# Olivetti Faces Dataset

In [None]:
from sklearn import metrics
from sklearn.metrics import silhouette_score
from scipy.spatial.distance import cdist
from yellowbrick.cluster import SilhouetteVisualizer

The classic Olivetti faces dataset contains 400 grayscale 64 × 64–pixel images of faces. Each image is flattened to a 1D vector of size 4,096. 40 different people were photographed (10 times each), and the usual task is to train a model that can predict which person is represented in each picture. Load the dataset using the sklearn.datasets.fetch_olivetti_faces() function.
http://www.cl.cam.ac.uk/research/dtg/attarchive/facedatabase.html 
https://github.com/ageron/handson-ml2/blob/master/09_unsupervised_learning.ipynb 

In [None]:
from sklearn.datasets import fetch_olivetti_faces

In [None]:
olivetti = fetch_olivetti_faces()
print(olivetti.DESCR)

In [None]:
olivetti

The "target" is an integer from 0 to 39 indicating the identity of the person pictured

In [None]:
olivetti.target

In [None]:
im = olivetti.images
im[4]

In [None]:
# Split the data
from sklearn.model_selection import StratifiedShuffleSplit

strat_split = StratifiedShuffleSplit(n_splits=1, test_size=40, random_state=42)

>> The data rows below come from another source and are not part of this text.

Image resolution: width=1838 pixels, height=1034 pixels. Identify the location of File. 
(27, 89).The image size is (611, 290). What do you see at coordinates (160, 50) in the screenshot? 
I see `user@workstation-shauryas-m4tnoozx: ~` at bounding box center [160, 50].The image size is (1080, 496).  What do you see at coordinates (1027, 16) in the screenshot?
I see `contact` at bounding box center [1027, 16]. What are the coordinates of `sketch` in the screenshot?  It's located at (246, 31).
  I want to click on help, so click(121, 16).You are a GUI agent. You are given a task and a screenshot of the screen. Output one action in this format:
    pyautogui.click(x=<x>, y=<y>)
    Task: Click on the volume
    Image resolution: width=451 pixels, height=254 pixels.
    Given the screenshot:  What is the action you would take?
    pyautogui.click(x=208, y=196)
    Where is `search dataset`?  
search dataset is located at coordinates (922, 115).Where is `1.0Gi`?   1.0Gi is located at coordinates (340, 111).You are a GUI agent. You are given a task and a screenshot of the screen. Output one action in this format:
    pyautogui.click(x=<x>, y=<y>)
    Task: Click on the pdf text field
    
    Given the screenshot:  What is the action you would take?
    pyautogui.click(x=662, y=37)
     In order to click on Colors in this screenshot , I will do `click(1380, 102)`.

train_valid_idx, test_idx = next(strat_split.split(olivetti.data, olivetti.target))
X_train_valid = olivetti.data[train_valid_idx]
y_train_valid = olivetti.target[train_valid_idx]
X_test = olivetti.data[test_idx]
y_test = olivetti.target[test_idx]

strat_split = StratifiedShuffleSplit(n_splits=1, test_size=80, random_state=43)
train_idx, valid_idx = next(strat_split.split(X_train_valid, y_train_valid))
X_train = X_train_valid[train_idx]
y_train = y_train_valid[train_idx]
X_valid = X_train_valid[valid_idx]
y_valid = y_train_valid[valid_idx]

In [None]:
# reduce the data's dimensionality using PCA
from sklearn.decomposition import PCA

In [None]:
pca = PCA(0.99)
# pca = PCA(n_components=200)
X_train_pca = pca.fit_transform(X_train)
X_valid_pca = pca.transform(X_valid)
X_test_pca = pca.transform(X_test)

In [None]:
pca.n_components_

In [None]:
# The PCA class contains explained variance  ratio, 
# which returns the variance caused by each of the principal components
explained_variance = pca.explained_variance_ratio_  
explained_variance

In [None]:
# Plot the explained_variance
plt.plot(explained_variance, 'bx-', c='red')
plt.xlabel('component')
plt.ylabel('variance')
plt.title('The optimal number of components')
plt.show()

In [None]:
# Plot the cumulative explained_variance
cumulative = np.cumsum(explained_variance)
plt.plot(cumulative, 'b*-', c='green')
plt.xlabel('components')
plt.ylabel('cumulative')
plt.title('The optimal number of components')
plt.show()

## Clustering

In [None]:
import numpy as np
import pandas as pd
import matplotlib.pyplot as plt

In [None]:
from sklearn.cluster import KMeans
from sklearn.metrics import silhouette_score

In [None]:
k_range = range(5, 200, 5)
kmeans_per_k = []
for k in k_range:
    kmeans = KMeans(n_clusters=k, random_state=42).fit(X_train)
    kmeans_per_k.append(kmeans)

In [None]:
silhouette_scores = [silhouette_score(X_train, model.labels_) 
                     for model in kmeans_per_k]

In [None]:
best_index = np.argmax(silhouette_scores)
best_k = k_range[best_index]
best_score = silhouette_scores[best_index]

In [None]:
plt.figure(figsize=(8, 3))
plt.plot(k_range, silhouette_scores, "bo-")
plt.xlabel("$k$", fontsize=14)
plt.ylabel("Silhouette score", fontsize=14)
plt.plot(best_k, best_score, "rs")
plt.show()

In [None]:
best_k

In [None]:
best_model = kmeans_per_k[best_index]
best_model

In [None]:
# Visualize the clusters: do you see similar faces in each cluster?
def plot_faces(faces, labels, n_cols=10):
    faces = faces.reshape(-1, 64, 64)
    n_rows = (len(faces) - 1) // n_cols + 1
    plt.figure(figsize=(n_cols, n_rows * 1.1))
    for index, (face, label) in enumerate(zip(faces, labels)):
        plt.subplot(n_rows, n_cols, index + 1)
        plt.imshow(face, cmap="gray")
        plt.axis("off")
        plt.title(label)
    plt.show()

In [None]:
for cluster_id in np.unique(best_model.labels_):
    print("Cluster", cluster_id)
    in_cluster = best_model.labels_==cluster_id
    faces = X_train[in_cluster]
    labels = y_train[in_cluster]
    plot_faces(faces, labels)

In [None]:
score = silhouette_score(X_train, best_model.labels_, metric='euclidean')
print('Silhouette Score: %.3f' % score)